>>

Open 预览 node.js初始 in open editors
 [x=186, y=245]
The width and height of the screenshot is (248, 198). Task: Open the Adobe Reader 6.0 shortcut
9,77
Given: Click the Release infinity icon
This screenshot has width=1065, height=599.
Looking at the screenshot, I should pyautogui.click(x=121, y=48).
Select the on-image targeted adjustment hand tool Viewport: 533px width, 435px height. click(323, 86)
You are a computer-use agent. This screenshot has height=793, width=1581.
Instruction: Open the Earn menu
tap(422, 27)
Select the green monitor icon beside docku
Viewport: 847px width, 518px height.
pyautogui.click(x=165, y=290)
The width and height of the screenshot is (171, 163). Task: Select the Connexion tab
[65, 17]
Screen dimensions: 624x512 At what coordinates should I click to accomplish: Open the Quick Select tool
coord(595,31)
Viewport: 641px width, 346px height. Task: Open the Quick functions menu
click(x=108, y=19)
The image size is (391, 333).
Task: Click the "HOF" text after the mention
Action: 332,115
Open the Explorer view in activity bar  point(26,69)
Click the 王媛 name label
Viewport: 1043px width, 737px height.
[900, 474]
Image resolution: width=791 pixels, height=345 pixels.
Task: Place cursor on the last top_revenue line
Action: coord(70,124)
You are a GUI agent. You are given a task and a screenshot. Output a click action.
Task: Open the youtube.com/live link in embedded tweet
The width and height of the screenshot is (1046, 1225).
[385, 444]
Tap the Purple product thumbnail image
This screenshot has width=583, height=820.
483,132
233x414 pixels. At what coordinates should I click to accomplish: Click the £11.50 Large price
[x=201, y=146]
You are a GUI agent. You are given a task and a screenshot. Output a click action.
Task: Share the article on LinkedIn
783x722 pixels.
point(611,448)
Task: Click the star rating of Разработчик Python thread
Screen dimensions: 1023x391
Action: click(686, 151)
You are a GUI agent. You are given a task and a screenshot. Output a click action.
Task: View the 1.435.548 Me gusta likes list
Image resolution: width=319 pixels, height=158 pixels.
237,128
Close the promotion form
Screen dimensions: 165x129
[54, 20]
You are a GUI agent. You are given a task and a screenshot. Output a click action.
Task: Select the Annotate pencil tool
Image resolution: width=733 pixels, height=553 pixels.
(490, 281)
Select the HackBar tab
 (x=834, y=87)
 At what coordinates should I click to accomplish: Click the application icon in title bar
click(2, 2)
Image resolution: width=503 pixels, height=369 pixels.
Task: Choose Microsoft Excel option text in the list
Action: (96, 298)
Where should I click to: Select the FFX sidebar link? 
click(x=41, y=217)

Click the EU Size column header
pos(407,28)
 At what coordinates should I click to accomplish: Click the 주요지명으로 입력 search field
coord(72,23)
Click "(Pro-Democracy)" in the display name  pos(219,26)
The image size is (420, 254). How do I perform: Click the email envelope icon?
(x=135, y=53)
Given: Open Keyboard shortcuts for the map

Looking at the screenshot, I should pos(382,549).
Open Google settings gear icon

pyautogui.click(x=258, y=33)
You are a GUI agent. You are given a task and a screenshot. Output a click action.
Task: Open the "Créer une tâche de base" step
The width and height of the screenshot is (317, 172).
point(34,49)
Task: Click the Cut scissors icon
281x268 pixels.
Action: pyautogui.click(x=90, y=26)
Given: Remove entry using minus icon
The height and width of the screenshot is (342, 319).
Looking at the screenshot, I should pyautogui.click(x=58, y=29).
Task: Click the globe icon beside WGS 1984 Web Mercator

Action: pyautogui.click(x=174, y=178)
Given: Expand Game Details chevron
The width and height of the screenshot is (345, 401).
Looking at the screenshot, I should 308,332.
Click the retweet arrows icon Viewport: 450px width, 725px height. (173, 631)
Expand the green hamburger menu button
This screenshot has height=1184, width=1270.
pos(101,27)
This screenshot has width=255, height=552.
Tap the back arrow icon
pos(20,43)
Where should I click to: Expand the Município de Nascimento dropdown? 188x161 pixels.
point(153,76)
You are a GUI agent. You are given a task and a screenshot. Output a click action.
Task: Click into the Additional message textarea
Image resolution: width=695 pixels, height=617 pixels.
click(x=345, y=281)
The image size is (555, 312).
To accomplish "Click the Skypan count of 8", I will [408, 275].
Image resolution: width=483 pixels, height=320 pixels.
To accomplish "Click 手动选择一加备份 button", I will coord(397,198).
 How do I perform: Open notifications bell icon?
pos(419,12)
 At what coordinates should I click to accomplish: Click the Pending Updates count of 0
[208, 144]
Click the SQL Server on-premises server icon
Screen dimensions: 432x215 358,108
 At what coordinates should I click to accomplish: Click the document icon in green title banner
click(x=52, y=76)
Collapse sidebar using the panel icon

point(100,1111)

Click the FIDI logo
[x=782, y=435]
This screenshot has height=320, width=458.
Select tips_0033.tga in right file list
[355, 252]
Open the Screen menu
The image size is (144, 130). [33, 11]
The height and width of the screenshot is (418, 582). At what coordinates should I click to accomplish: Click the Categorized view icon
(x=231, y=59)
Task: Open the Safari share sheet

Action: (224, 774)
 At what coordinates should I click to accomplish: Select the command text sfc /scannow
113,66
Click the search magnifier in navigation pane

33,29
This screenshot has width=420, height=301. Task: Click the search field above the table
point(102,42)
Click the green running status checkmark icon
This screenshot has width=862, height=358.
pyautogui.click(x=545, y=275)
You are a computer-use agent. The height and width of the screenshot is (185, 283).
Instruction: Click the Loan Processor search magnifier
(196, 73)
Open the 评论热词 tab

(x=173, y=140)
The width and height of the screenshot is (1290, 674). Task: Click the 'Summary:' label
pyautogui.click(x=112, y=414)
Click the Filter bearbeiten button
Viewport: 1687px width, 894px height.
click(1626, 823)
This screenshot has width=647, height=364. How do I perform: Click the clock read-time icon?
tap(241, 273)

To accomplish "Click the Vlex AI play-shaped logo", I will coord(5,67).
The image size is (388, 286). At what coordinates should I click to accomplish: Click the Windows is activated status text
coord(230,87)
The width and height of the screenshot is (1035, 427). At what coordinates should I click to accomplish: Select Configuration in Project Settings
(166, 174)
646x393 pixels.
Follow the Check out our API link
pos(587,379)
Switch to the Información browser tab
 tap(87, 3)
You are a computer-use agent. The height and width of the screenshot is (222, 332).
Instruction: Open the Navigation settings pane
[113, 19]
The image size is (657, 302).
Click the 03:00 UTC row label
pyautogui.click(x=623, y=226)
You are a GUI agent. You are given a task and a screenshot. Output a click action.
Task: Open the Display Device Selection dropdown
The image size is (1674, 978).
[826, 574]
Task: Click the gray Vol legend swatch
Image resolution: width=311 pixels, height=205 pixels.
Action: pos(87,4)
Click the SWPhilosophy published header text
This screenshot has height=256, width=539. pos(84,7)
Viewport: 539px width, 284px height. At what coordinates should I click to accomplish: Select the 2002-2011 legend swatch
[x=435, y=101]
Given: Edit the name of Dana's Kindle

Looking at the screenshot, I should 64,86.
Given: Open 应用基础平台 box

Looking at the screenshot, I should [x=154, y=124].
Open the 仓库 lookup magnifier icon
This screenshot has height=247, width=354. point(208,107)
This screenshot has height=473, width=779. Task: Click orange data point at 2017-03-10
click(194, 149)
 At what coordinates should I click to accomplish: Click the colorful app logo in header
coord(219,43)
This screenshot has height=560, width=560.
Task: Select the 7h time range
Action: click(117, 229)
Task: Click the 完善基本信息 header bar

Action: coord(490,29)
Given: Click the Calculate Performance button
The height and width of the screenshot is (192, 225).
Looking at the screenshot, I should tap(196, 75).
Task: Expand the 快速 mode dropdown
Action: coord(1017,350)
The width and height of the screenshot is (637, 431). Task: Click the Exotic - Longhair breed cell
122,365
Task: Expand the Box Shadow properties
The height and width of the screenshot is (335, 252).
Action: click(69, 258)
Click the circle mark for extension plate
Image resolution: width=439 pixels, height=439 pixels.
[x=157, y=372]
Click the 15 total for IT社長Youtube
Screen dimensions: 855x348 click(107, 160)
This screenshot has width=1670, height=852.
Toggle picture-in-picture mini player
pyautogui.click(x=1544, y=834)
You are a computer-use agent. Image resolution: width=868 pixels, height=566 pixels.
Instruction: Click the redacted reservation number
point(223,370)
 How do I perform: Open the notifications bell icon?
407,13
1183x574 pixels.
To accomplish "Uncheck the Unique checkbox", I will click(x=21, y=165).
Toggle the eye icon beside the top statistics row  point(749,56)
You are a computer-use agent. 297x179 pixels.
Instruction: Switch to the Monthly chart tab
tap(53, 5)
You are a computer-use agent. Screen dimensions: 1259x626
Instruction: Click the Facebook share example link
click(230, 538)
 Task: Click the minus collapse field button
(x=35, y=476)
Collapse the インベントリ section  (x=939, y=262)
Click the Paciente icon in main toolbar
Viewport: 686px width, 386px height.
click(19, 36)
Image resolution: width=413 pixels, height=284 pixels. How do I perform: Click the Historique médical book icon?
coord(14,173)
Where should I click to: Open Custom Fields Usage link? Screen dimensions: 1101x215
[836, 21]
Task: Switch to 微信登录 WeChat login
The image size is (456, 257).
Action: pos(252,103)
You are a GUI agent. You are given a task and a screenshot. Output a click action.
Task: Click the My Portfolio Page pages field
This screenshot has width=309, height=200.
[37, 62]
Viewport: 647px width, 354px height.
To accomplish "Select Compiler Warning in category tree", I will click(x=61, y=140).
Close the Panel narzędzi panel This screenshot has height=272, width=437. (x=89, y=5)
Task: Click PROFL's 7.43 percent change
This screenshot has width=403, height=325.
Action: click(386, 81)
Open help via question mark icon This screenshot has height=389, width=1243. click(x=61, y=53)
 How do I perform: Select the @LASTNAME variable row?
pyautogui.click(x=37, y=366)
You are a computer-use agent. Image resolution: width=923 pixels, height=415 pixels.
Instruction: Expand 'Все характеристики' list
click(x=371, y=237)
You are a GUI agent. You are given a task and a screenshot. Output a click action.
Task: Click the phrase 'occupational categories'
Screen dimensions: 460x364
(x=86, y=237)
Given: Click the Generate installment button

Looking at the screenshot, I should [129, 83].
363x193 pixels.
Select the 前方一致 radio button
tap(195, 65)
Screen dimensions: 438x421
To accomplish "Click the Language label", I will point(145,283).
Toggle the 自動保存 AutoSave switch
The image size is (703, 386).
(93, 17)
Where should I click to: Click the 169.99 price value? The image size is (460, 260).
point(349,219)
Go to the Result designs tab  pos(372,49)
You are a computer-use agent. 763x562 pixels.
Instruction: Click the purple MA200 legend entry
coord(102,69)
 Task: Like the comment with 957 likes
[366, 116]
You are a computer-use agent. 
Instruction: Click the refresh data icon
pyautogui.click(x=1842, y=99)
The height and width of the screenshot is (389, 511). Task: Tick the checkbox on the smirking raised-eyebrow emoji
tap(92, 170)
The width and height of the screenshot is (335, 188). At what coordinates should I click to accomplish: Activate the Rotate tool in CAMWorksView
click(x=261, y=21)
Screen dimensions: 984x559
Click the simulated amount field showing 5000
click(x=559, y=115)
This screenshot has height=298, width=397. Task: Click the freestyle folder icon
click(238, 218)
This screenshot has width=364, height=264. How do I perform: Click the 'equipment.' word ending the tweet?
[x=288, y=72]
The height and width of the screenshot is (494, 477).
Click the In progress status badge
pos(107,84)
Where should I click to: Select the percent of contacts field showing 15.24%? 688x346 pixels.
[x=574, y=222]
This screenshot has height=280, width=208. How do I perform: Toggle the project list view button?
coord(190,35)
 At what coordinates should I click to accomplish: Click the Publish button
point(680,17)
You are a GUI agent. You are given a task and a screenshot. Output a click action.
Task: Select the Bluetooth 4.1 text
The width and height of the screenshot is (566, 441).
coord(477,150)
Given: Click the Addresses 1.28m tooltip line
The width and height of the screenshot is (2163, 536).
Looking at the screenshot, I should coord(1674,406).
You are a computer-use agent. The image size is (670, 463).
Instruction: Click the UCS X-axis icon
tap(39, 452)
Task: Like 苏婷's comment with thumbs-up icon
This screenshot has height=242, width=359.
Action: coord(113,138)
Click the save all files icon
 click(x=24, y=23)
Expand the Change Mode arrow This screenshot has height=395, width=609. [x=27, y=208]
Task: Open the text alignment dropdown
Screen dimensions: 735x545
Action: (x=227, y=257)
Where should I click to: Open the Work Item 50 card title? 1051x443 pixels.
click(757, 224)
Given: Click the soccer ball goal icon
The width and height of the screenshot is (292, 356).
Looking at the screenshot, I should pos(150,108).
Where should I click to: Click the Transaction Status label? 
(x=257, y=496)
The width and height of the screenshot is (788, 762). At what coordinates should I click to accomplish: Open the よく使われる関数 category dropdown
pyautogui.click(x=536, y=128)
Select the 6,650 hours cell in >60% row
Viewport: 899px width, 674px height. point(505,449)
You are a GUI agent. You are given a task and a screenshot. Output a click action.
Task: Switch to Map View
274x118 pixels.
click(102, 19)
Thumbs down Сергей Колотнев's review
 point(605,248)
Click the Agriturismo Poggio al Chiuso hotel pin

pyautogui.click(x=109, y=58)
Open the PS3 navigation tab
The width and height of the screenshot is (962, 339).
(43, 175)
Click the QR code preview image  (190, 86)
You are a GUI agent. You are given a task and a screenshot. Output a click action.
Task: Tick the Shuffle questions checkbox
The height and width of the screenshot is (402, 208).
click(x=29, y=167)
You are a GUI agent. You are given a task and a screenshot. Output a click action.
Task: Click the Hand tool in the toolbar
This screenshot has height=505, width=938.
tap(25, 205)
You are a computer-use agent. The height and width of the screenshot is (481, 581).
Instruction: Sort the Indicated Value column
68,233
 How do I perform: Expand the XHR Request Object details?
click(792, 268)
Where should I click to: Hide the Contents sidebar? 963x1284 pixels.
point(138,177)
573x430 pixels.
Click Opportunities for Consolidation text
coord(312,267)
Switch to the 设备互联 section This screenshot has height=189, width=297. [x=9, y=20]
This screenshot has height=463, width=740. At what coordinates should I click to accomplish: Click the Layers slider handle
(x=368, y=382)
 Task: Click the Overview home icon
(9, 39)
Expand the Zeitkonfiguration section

<<

### What you will do
The count alone is needed: how many lines of these entries contain the word "section"?

### Answer box
3